To achieve and maintain a healthy weight over the long term, you should focus on your overall lifestyle and health habits, and not only what you eat. Ideally diet and weight loss programs should promote healthy habits that will help you lose weight in a safe way, that you can continue and that help you maintain your weight loss. Such a program should include:

  • Lifestyle counseling or behavioral treatment, that can train you about how to develop and continue habits of healthier eating and physical activity.
  • Information on getting sufficient sleep and managing stress
  • Monitoring, ongoing feedback and support throughout the program, either in person or through phone, internet or both
  • Not drastic, but slow and steady goals for weight loss, e.g. 1-2 pounds a week
  • A plan for maintaining the weight loss, e.g. goal setting, tracking such as maintaining a food journal and counseling support

What to Beware Of?

Certain weight loss programs include very low-calorie diets to bring about fast weight loss, e.g. 3 or more pounds per week for many weeks, especially for people with too much of excess weight. While being on such a very low-calorie diet, you should be monitored closely by a doctor.

These diets may help some people lose many pounds quickly, e.g. 15 pounds in a month. However, they may not be helpful in maintaining the weight loss for a long term. Such diets also have health risks associated to them, the commonest being gallstones.

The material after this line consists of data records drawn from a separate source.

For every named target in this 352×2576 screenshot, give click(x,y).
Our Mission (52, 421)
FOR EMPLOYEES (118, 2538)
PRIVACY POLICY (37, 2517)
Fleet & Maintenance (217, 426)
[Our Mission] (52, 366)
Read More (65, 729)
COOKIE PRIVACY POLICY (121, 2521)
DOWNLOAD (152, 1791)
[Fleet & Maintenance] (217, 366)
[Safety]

For overweight or obese people, weight loss experts suggest starting with a weight loss goal of 5% to 10% of their starting weight within 6 months. For example, if your weight is 200 pounds, losing 10 pounds (5%) to 20 pounds (10%) of your starting weight within 6 months should be your goal.

Changing your lifestyle is not easy, but developing healthy habits that you won’t give up after a few weeks or months will help you in maintaining your weight loss.

Follow these tips that will help you check and choose from among the different diet and weight loss programs so as to achieve a healthy weight and keep it constant.